September 7, 1970
Aspindly, good-field, no-hit shortstop from California would seem an unlikely New York symbol, but for nearly 35 years Bud Harrelson has been a Mets icon. By the time the 160-pound pride of Hayward, Calif., was traded to the Philadelphia Phillies in 1978, he had helped the Mets to a World Series championship in '69 and a National League pennant in '73. En route to the latter, Harrelson brawled with Pete Rose, then of the Cincinnati Reds, in Game 3 of the League Championship Series, a display of scrappiness that endeared him further to New Yorkers. After retiring as a player in '80, Harrelson worked the '83 season as a Mets broadcaster, then managed the Little Falls ( N.Y.) Mets of the New York-Perm League in '84 before joining Davey Johnson's staff as the third base coach in '85. When Ray Knight pranced gleefully toward home after Bill Buckner's notorious error in Game 6 of the '86 World Series, Harrelson danced beside him.
Harrelson's love affair with the Big Apple temporarily turned sour when he succeeded Johnson as Mets manager in '90. Harrelson was canned with a week remaining in the tumultuous '91 season, during which New York finished fifth and Harrelson battled his players and the media. "I was fired on a Saturday night, and when I went to the bus stop with my kids on Monday," recalls Harrelson, 55, who still lives in Hauppauge, N.Y, "the kids on the bus were booing me."

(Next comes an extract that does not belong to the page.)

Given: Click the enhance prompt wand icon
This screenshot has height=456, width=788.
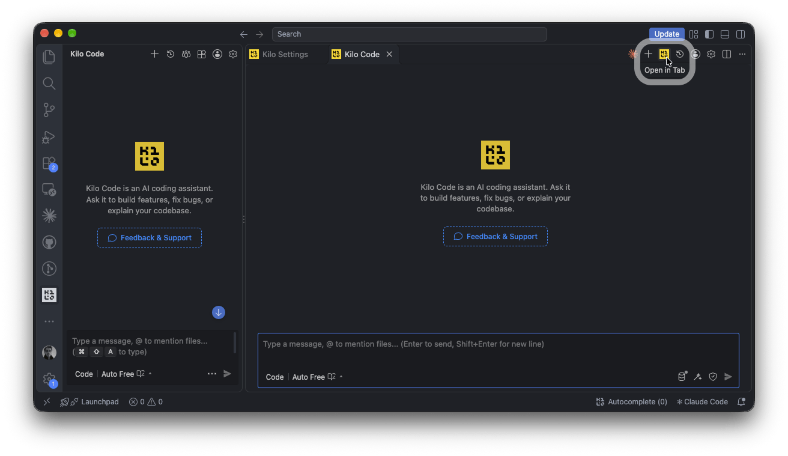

Few realize that Harrelson's .529 winning percentage ranks him third among Mets managers, but it suits Harrelson just fine if no one remembers his stint at New York's helm. Leaving the majors has given him a chance to devote more time to charitable endeavors and to his five kids, two of whom, Kassandra, 15, and T.J., 12, still live at home. Bud and his wife, Kim, are the two largest Make-A-Wish fund-raisers in their county, and he has been visiting schools and Little Leagues regularly for 30 years to sign autographs and to urge kids to stay in school. Harrelson is returning to the diamond this year as co-owner and field manager of the expansion Long Island Ducks of the independent Atlantic League. The Ducks, the first pro baseball team on Long Island outside New York City will inaugurate a 6,002-seat stadium in Islip, N.Y, on April 28.
Suburban Long Islanders could see another former Met in their midst before the season is done: Harrelson has invited perennial rehabber Darryl Strawberry to play for him. "In my career in New York, the Ducks may be the biggest impact thing I've ever done," says Harrelson. "This will be my legacy."